Istituita la nuova festività “Giornata dell’Anniversario dell’Unità d’Italia” — Lombardi nel Mondo

Istituita la nuova festività “Giornata dell’Anniversario dell’Unità d’Italia”

Il Consiglio dei Ministri ha istituito, su proposta del Sottosegretario di Stato con delega alla comunicazione e all’editoria, Paolo Peluffo, la “Giornata dell’Anniversario dell’Unità d’Italia”, quale festività civile – ai sensi dell’art. 3 della legge 27 maggio 1949, n. 260, da celebrarsi il 17 marzo di ogni anno.

17 marzo: una data che ha un forte valore simbolico per l’Italia.

Il valore simbolico  sta nel fatto che essa corrisponde al giorno in cui, nel 1861, fu proclamato il Regno d’Italia, sicché da una parte essa rappresenta un punto di arrivo nel percorso dell’unificazione nazionale, dall’altra, sta  a significare ed ad esaltare  il punto di partenza nel percorso che ha portato al completamento dell’unificazione della penisola italiana.

 

Durante la “Giornata” è prevista l’organizzazione di iniziative, per diffondere la conoscenza dei principali eventi storici, a partire dal Risorgimento,  su tutto il territorio nazionale, in particolare nelle scuole di ogni ordine e grado e nelle città e nei luoghi che furono senz’altro di preminente rilievo per completare il processo di unificazione e di costituzione dello Stato italiano.

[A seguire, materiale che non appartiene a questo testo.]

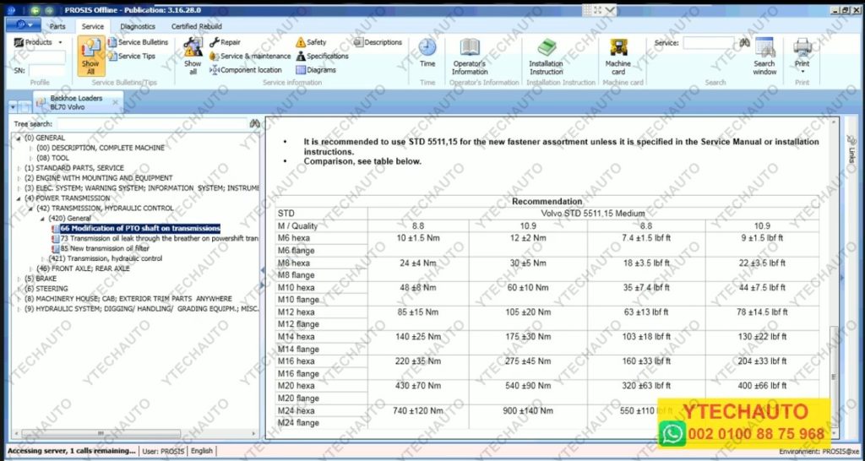Toggle Show All in Service Bulletins/Tips group
Screen dimensions: 865x461
coord(90,57)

È anche favorita, da parte di istituzioni e di enti, la realizzazione di studi, convegni scientifici, incontri, dibattiti e momenti comuni di narrazione degli accadimenti storici (ma anche iniziative ricreative), al fine di mantenere vivo nell’opinione pubblica il sentimento di appartenenza allo Stato unitario e alle sue istituzioni.

La nuova solennità civile intende rappresentare la sintesi di un anno – quello appena trascorso -, intenso di celebrazioni e di eventi per le celebrazioni del 150o anniversario dell’Unità d’Italia con una vasta partecipazione sia della società civile, sia delle istituzioni, in cui appare doveroso creare un’ulteriore occasione per tenere costantemente viva la memoria dell’anniversario.

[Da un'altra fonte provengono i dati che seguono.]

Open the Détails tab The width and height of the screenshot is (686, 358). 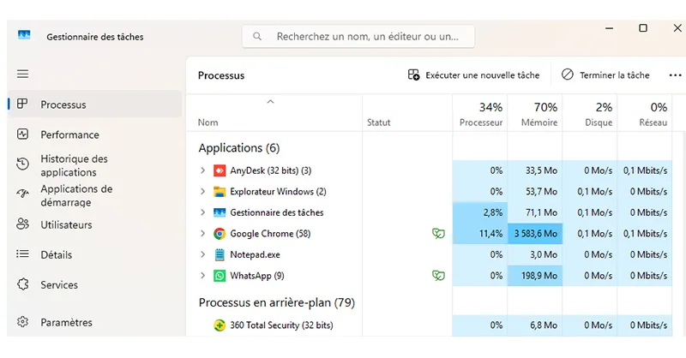(x=56, y=254)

Nuovi temi di riflessione e di ricerca sono confluiti in una molteplicità di pubblicazioni, dando vita a una “Biblioteca del Centocinquantenario” con decine e decine di titoli.

L’impegno di Enti e Aziende ha fatto sì che le celebrazioni siano state l’occasione per costruire un valore duraturo nel tempo, a beneficio delle nuove generazioni.

La natura estremamente diversificata delle iniziative, nate con il comune scopo di celebrare il percorso unitario del Paese, ha dimostrato quanto l’unità italiana sia percepita dall’opinione pubblica come frutto di un insieme di vicende storiche delle quali si sente partecipe l’intera popolazione.

L’Italia e gli italiani si sono riconosciuti, in un lungo percorso unitario, in un territorio, un paesaggio, una sola lingua scritta e colta, ma anche in molte lingue parlate e molti dialetti, componendo un insieme variegato di parti: la religione della maggioranza e quelle delle minoranze fervide e orgogliose; il rilievo del mondo femminile e della famiglia; la difficile e varia composizione delle strutture sociali.

Di tutto questo fu fatto uno Stato ed è sicuramente vero che il 2011 ha saputo restituire, individualmente e collettivamente, l’orgoglio dell’appartenenza nazionale e del tricolore.

Per concludere, il riconoscimento della giornata del 17 marzo quale solennità civile intende assicurare la più completa diffusione e testimonianza del messaggio di identità ed unità nazionale.